Text provided section start
The 2021 Lebanese blackout was a power outage in Lebanon that started on 9 October 2021, after two of the country’s power plants shut down when they ran out of diesel fuel. The two power stations provided 40% of Lebanon's electricity. Due to this, the power grid was shut down nationwide. The outage ended on 10 October, 24 hours after the start.

Background 
Because of the ongoing Lebanese liquidity crisis, the Lebanese pound lost over 90% of its value, leaving the government unable to pay for fuel imports, resulting in a general shortage of fuel in Lebanon, including for its power plants. The fuel shortage also meant that people and businesses could not run their private fuel-powered electricity generators.

Outage 
The power outage started on 9 October, after the Zahrani power station ran out of fuel. The day before, the Deir Ammar station had also stopped running for the same reason. With both plants shut down, national power production was limited to 270 megawatts, making the grid severely unstable, so that the grid was shut down nation-wide at noon that day. Power had not been expected to come back on for several days, although that turned out to be wrong.
Text provided section end
Data under study section start
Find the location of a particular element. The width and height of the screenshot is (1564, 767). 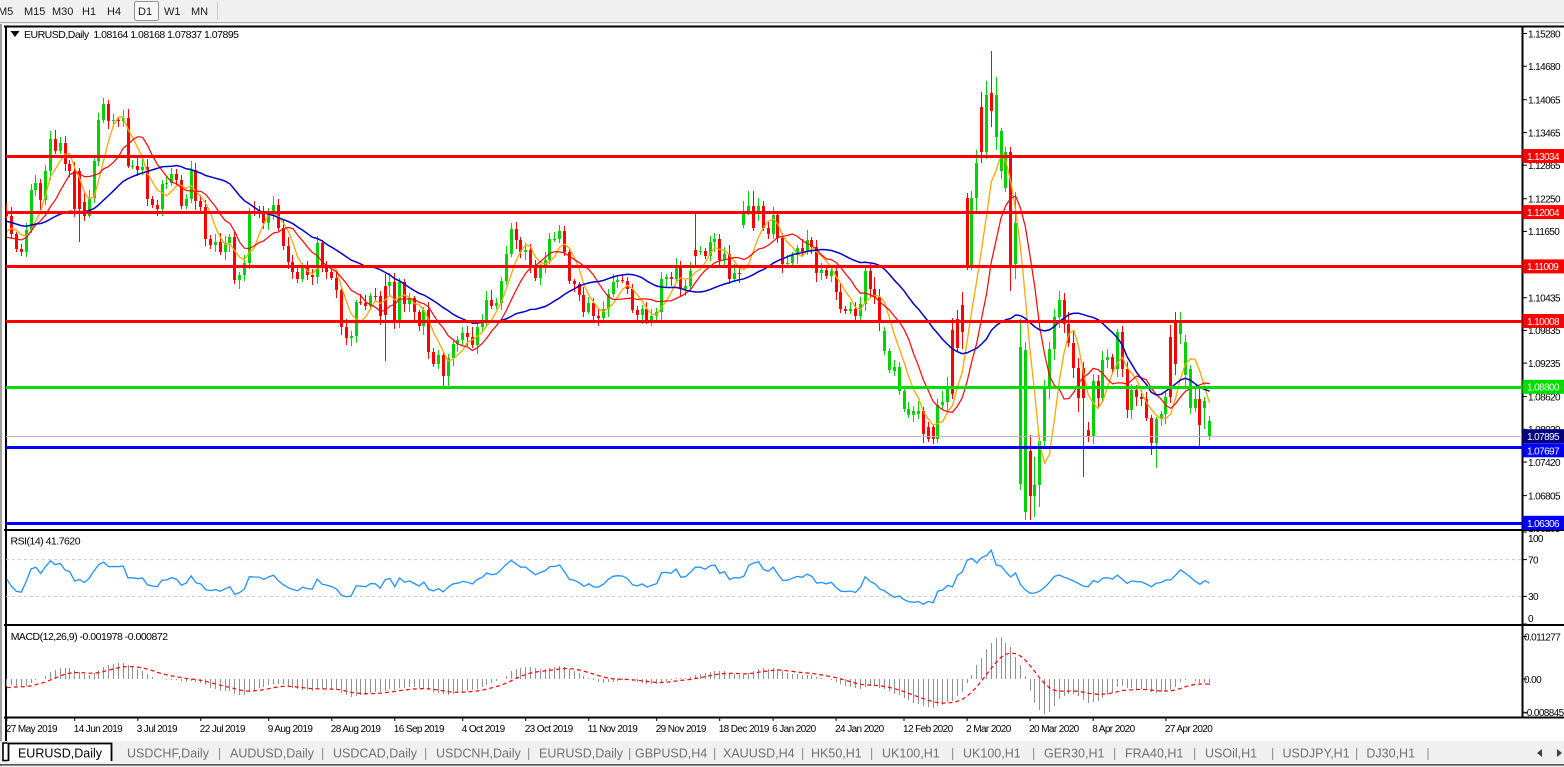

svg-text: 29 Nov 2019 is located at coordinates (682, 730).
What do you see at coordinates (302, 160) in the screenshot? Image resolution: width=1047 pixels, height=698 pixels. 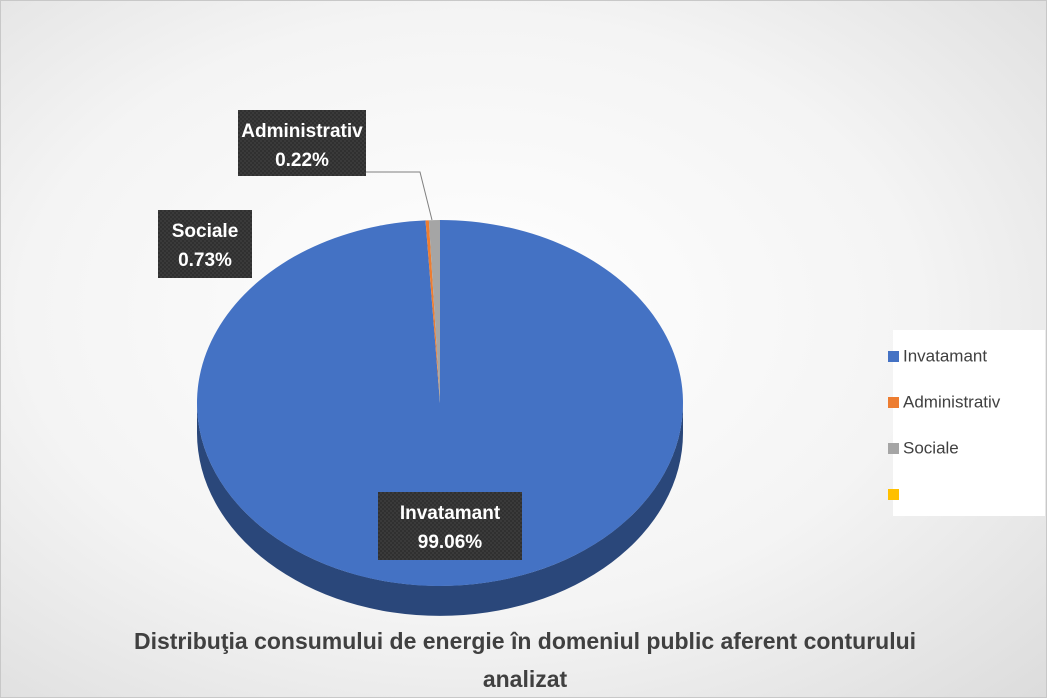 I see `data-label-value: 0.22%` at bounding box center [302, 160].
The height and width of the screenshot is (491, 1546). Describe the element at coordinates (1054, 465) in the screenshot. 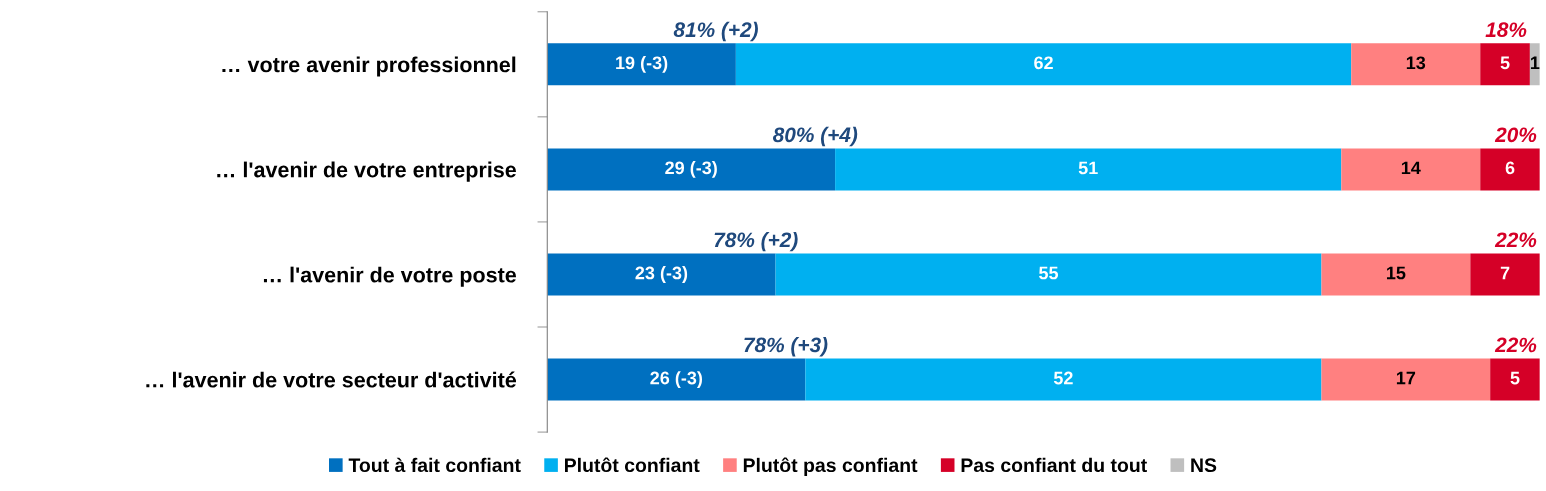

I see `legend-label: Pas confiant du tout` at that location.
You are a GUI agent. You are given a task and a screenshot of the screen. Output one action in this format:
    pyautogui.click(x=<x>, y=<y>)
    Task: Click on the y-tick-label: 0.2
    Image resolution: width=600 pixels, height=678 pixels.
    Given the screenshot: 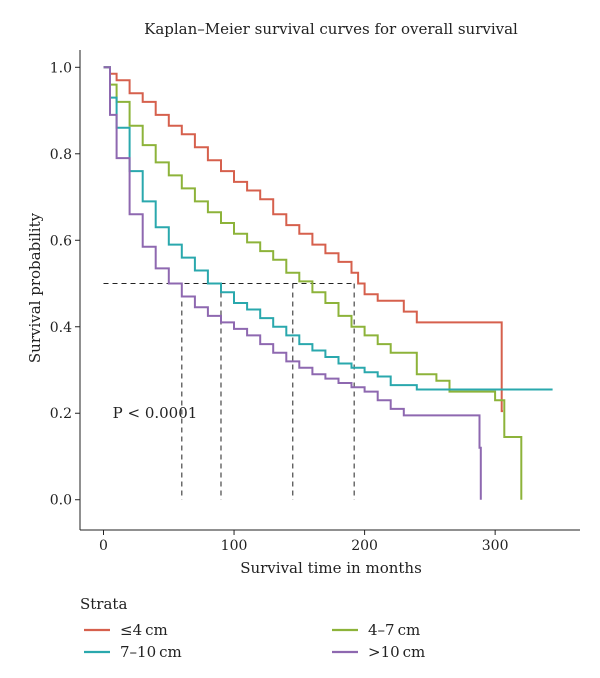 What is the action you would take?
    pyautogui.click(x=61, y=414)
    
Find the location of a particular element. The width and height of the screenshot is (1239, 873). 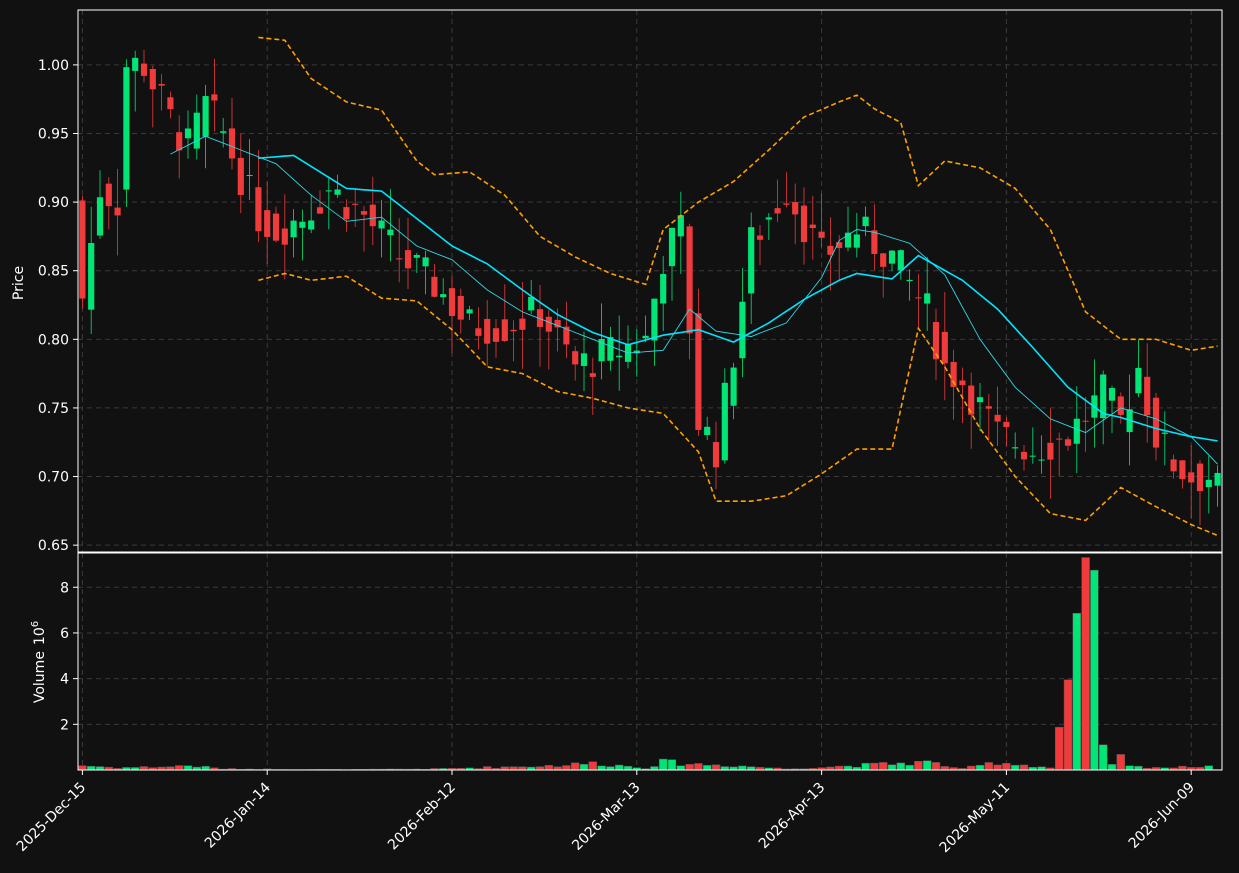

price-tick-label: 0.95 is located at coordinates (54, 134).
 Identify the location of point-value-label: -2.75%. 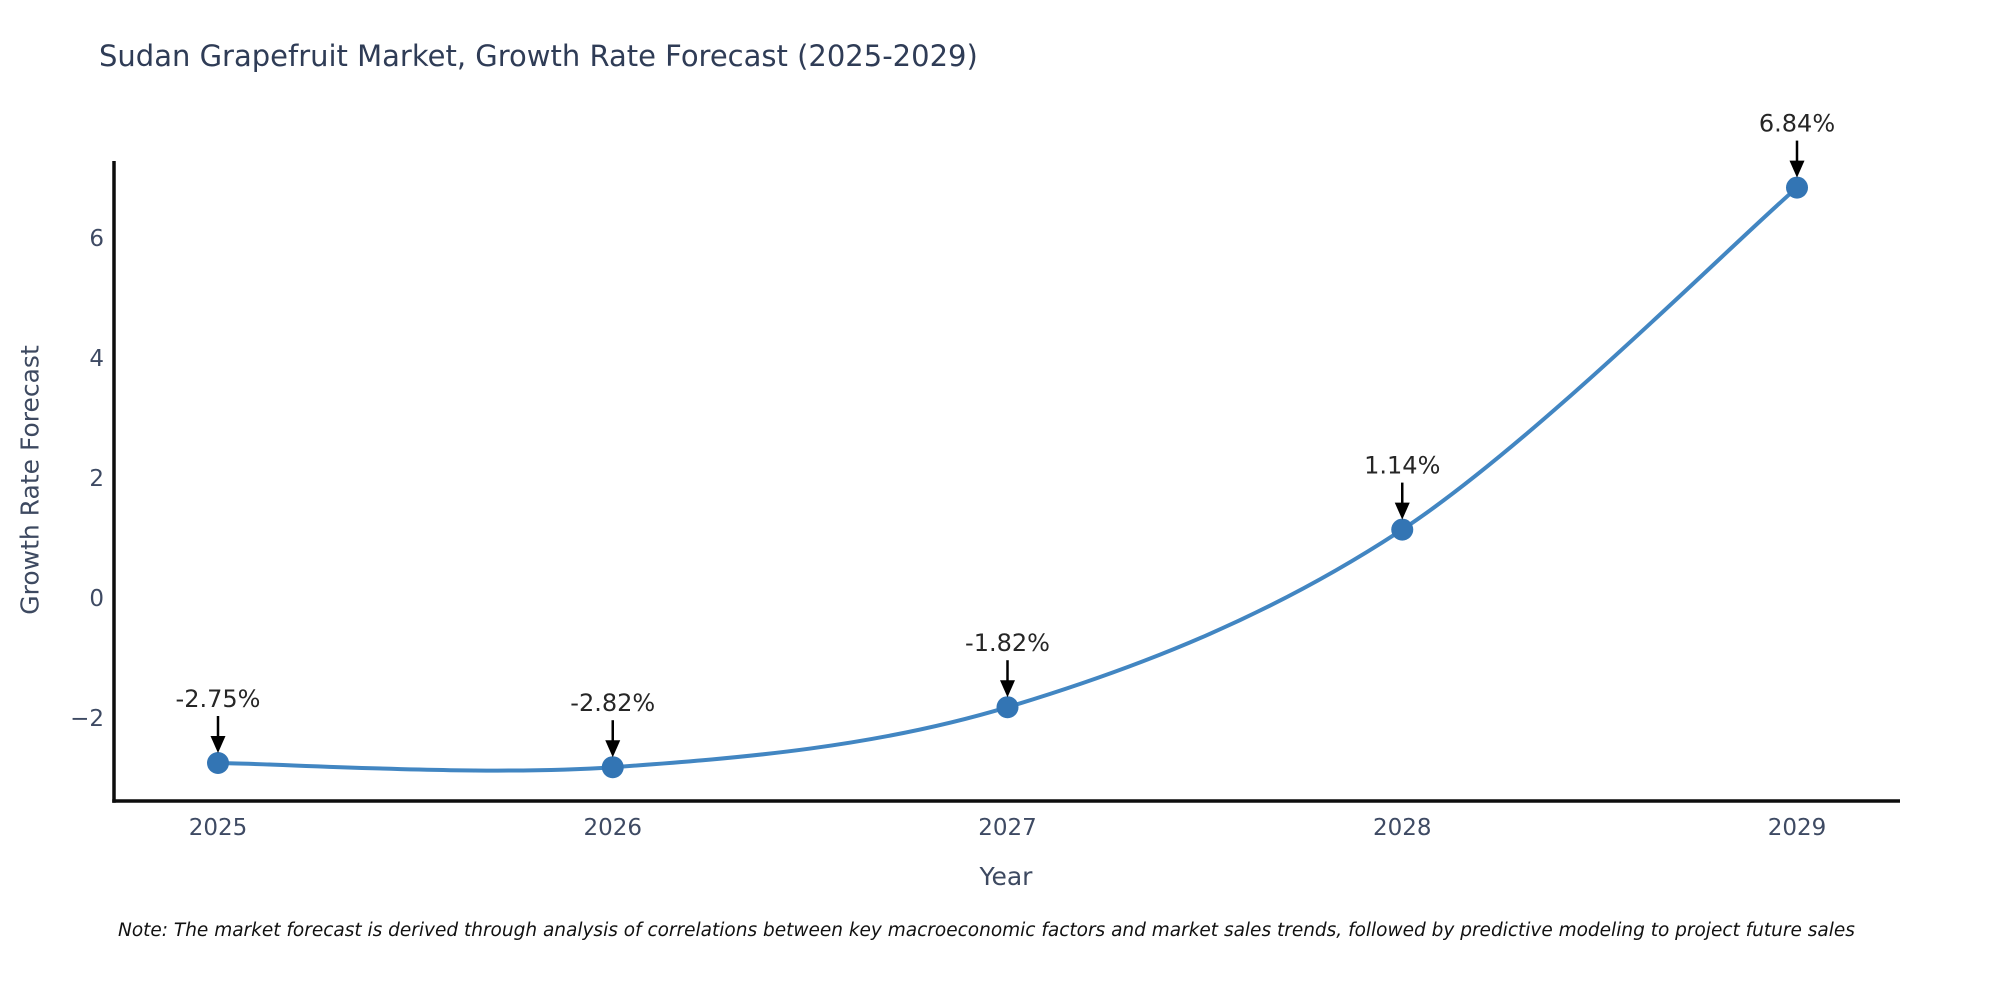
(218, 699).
Data under study section end
## Activities
1) Answer these questions using the article on the 2021 Lebanese blackout:
(a) What share of Lebanon's electricity did the two power stations provide?
(b) How much of its value did the Lebanese pound lose?
(c) To how many megawatts was national power production limited once both plants were shut down?
2) List every numerical quantity in the article on the 2021 Lebanese blackout, leaving out dates and years, with the unit or percent sign each carries.
3) Proceed with the article on the 2021 Lebanese blackout, continuing on from its final sentence.

## Exercise results
1)
(a) 40%
(b) Over 90%
(c) 270 megawatts

2)
- 40%
- over 90%
- 270 megawatts
- 24 hours

3)
On 10 October, Banque du Liban, Lebanon’s central bank, released $100 million in foreign currency to the Lebanese Energy Ministry to enable it to import fuel. In the meantime, the Lebanese army delivered 6,000 kilolitres (1.6 million gallons) of diesel fuel to both of the two power plants, and power was restored that day, after 24 hours of the blackout.
On 8 January 2022, EDL reported a total blackout across Lebanese territory as of 17:27 (1527 GMT).

Protests 
Protests took place in Halba outside the offices of Électricité du Liban, the state-owned power company, as well as protesters blocking roads with burning tires in Tripoli.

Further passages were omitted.